To many people, I'm the only person marketing cheese - they don't know that there's a cheese advertising division placing "MooNow!" ads on Facebook and a cheese analyst interface decision, trying to woo the good people of Food & Wine and Gourmet magazine. I am all these things - all cheese marketing.

To others, I am the primary conduit of product information, since no one has met the guy who orchestrates the hole-cheese ratio in the swiss or the guy with the barrel of culture in the back room. I am the one who knows our slicability quotients and spreadability factors.

But, in this position - I get a LOT of questions from a LOT of people. And, it's my job to generally be helpful. But - sometimes I don't want to be helpful. So, I made a short list of ways to get me NOT to go above and beyond my stated job:

a) Treat everything like an urgent fire drill - always. If you can't identify your need for a speaker on cheese recipes for your Dairy Users Group more than 14 days in advance, your emergency is not my problem

b) Make requests that are outside my scope of responsibility - and fail to acknowledge that you're asking for more than you should. Yes, I can see how "largest swiss cheese hole" might win us the Guinness Book of World Records prize, but it is not my job to grab my ruler and head to the factory. So, if you're asking me to do it, at least acknowledge that it's a favor.

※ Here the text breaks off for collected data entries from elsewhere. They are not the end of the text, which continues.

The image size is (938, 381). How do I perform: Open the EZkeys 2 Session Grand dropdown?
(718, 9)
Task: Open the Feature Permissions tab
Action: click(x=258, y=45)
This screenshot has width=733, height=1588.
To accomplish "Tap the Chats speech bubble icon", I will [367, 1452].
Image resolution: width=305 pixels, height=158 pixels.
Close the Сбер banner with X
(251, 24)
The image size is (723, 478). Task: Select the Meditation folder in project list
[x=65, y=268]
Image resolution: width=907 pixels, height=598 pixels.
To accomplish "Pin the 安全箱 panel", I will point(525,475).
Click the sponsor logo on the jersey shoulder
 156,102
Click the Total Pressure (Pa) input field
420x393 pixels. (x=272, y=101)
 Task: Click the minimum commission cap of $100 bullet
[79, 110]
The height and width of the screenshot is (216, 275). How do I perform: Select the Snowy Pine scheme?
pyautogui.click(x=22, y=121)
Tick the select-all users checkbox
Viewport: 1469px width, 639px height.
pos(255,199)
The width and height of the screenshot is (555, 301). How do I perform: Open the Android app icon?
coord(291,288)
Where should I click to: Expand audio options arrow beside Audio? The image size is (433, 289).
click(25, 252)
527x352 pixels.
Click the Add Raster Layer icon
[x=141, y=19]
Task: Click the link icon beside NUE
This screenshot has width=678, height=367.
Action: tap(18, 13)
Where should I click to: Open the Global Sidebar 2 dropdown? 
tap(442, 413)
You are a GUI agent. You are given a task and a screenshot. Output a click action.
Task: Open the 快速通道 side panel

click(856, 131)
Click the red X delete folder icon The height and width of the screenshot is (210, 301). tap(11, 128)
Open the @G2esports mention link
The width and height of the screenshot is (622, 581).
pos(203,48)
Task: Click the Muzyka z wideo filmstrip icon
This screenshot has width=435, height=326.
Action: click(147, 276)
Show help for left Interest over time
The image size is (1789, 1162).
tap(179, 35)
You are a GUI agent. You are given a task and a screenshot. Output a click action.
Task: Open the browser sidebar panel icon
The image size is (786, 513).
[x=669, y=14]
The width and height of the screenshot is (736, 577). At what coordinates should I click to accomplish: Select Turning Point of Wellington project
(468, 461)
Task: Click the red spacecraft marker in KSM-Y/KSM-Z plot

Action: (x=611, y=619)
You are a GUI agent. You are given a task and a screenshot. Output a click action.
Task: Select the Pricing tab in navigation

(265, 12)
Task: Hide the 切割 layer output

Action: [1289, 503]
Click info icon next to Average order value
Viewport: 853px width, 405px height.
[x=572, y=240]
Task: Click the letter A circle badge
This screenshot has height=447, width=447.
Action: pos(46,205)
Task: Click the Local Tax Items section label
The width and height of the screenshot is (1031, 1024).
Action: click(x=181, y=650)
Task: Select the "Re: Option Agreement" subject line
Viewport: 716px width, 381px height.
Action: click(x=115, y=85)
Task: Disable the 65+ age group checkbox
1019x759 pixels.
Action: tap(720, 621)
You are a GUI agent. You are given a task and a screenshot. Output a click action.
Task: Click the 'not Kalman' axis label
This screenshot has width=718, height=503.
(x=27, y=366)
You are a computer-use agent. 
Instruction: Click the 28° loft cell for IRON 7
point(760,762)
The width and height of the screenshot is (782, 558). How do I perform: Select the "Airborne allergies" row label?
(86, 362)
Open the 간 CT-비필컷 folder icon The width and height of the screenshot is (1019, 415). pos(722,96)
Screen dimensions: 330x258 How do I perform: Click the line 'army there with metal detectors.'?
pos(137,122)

c) Escalate things to my management that are outside my scope of work. Failure to go to the factory with a ruler on short notice is not a reason to call me out. Making me look bad for not doing it will earn you many a demerit.

d) Make requests that are technically part of your job. You run the Dairy Users Group. You recruit the speaker. I can be your speaker - and I can suggest speakers knowledgeable in the cheesy arts - but recruiting them is your job. Don't pretend it isn't.

There's more, I'm sure of it. But, these are the burning issues. So, what are the ramifications of pissing me off?

1) Email response degradation. You might find your email sits in my inbox for far longer than anyone else' - even when you mark it double urgent with a side of jalapenos

2) Going the extra millimeter. Sure, I can send you the document you're looking for. Or, I can send you a link t the web site behind the VPN from which you can get the document. Or I can tell you to go find that website, which I've given to you before, because "I'm not on the network now" or "I'm responding from my phone." 

3) Being SUPER kind to  your peers. Nothing is more disconcerting than finding out that someone is a doll to your peer, and an asshole to you. Your stories of difficulty working with me wont hold water, since everyone else in your group gets the white glove treatment. They can write you a thank you note for your jerkiness later. And you can wonder... is it you?

I have a lot of priorities in my day. I have a deep desire to turn off my work on occasion at night. I hate working weekends. You're overflow - and no one cares whether you're happy or not. So you better be respectful, grateful and pleasant - or you might find you get nothing at all.


Shannon said...

Snap. Snap. Finger wave. Twist. Then exclaim, " oh no she didn't". (assuming the offender was a she, but I gots no idea).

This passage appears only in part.